Urban playfulness and “drifting” are characteristics of “psychogeography,” defined by Guy Debord in the 1955 Situationist International as “a whole toy box full of playful, inventive strategies for exploring cities . . . just about anything that takes pedestrians off their predictable paths and jolts them into a new awareness of the urban landscape.” For Debord and others like him, the metropolis was a stable, contained, and solid place of prescribed circulation. It is only when we allow ourselves to “drift” through an environment, ignorant of established boundaries, that we truly make new discoveries. This act of drifting was called a “dérive,” a walk that resisted the tyranny of the modern city.

Some of Debord’s more imaginative heirs are the Hash House Harriers, an international network of running social clubs. Most major cities have a chapter, with members generally meeting once a week to run a unique course (a “hash”) through the city, the route of which is known only by the “hare,” the individual tasked with premarking the course with flour or chalk. The chaotic nature of these runs, the false trails, shortcuts, dead ends, and such, force the faster runners to slow down to find the trail, allowing stragglers to catch up and ensuring that physically disparate runners work together as a group to navigate their surroundings. Beer is involved. (The Hash House Harriers are self-proclaimed “drinkers with a running problem.”) Equally revered and reviled, the Harriers are forever rewriting the city, “Etch-A-Sketching” new routes weekly, only to shake them up and start over the next.
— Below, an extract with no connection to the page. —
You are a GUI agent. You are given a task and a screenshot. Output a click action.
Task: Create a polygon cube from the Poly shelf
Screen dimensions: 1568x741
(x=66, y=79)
Delightful detours abound in the world of social fitness networks, where services such as Strava and Runtastic use GPS data to allow runners and cyclists to chart and share their own courses. As one might expect, there is little overlap between the posted routes and the recognized bike paths and jogging trails in a given city. Runners are a competitive, independent breed. Check out the subculture of Strava Art, where participants use their movements to trace gigantic symbols and texts, ranging from the juvenile and profane (too many phalluses to count) to the genuinely transcendent such as Michelangelo’s David on the streets of Victoria, British Columbia. (Fans of the IFC series Portlandia will recall the episode in which the mayor insisted the Portland Marathon follow a course defined by a rather intricate rose symbol, and the hilarity that naturally ensued.) Specialized apps such as GPS-A-Sketch (“The Earth is a giant sketching toy”) facilitate and encourage these efforts. Similarly, the apps Dérive, Drift, and Serendipitor send users on random trips through their own cities, helping them get “lost” in familiar places and share their experiences and findings to a broader community.

Ned Merrill’s pool-hopping odyssey is a source of derision for his lethargic and superficial neighbors: “Now why would anybody do such a thing?!” was a typical scoffed response. Ned has a crackpot idea, to be sure, but it is born of a yearning for adventure that only beautiful weather and an obsession with physical fitness can bring. And although his epic trip ends in tragedy (as most epics do), each step of the journey peels back yet another layer of the story, revealing secrets about Ned and his privileged milieu. A lost soul perhaps, but to be lost is to go against the grain, to open up alternative or “resistant” readings of a given text, object, or environment. Ned’s life may be illusory, but his geographic project is not. If only we could all move with such imagination, play, and provocation.